INSTRUCTIONS TO FOLLOW :: With both ends included, transcribe exactly the records below from their first line to the line that contains "Image resolution: width=632".

MATERIAL FOR THIS TASK ::
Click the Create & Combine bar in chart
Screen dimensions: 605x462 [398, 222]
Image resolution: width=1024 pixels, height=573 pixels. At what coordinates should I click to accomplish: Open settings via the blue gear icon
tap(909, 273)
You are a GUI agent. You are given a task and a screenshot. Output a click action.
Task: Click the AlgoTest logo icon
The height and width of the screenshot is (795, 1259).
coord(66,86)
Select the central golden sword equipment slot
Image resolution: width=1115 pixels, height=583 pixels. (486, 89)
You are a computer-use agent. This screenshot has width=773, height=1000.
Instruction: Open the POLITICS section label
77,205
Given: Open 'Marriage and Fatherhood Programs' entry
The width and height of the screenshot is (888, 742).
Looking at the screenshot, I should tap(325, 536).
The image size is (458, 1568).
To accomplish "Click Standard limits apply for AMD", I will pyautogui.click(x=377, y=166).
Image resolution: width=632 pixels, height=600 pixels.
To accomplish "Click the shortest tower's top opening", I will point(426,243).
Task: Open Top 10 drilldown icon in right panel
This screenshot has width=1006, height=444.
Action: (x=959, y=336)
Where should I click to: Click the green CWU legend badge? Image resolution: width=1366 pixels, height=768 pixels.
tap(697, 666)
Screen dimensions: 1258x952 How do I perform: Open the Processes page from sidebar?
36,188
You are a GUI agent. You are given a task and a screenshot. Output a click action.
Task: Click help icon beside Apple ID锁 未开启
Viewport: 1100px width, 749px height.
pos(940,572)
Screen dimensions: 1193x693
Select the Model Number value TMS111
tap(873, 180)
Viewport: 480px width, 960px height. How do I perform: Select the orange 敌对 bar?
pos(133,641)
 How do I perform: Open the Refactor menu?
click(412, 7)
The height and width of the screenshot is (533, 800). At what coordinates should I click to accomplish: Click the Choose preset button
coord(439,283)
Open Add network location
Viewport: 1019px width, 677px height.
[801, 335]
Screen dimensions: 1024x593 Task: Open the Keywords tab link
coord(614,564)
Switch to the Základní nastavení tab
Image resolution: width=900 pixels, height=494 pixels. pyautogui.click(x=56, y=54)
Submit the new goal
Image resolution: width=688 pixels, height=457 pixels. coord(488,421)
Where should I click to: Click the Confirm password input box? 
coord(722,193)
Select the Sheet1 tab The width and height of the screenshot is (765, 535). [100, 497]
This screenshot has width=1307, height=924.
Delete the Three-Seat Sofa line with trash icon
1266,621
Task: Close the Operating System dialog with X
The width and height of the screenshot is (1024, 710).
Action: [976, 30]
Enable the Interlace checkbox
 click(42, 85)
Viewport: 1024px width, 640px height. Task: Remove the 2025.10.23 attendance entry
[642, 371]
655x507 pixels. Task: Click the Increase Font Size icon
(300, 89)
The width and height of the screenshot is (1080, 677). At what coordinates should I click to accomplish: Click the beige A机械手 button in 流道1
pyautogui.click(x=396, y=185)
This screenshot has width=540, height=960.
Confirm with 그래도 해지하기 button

RESPONSE ::
Click the Create & Combine bar in chart
Screen dimensions: 605x462 [398, 222]
Image resolution: width=1024 pixels, height=573 pixels. At what coordinates should I click to accomplish: Open settings via the blue gear icon
tap(909, 273)
You are a GUI agent. You are given a task and a screenshot. Output a click action.
Task: Click the AlgoTest logo icon
The height and width of the screenshot is (795, 1259).
coord(66,86)
Select the central golden sword equipment slot
Image resolution: width=1115 pixels, height=583 pixels. (486, 89)
You are a computer-use agent. This screenshot has width=773, height=1000.
Instruction: Open the POLITICS section label
77,205
Given: Open 'Marriage and Fatherhood Programs' entry
The width and height of the screenshot is (888, 742).
Looking at the screenshot, I should tap(325, 536).
The image size is (458, 1568).
To accomplish "Click Standard limits apply for AMD", I will pyautogui.click(x=377, y=166).
Image resolution: width=632 pixels, height=600 pixels.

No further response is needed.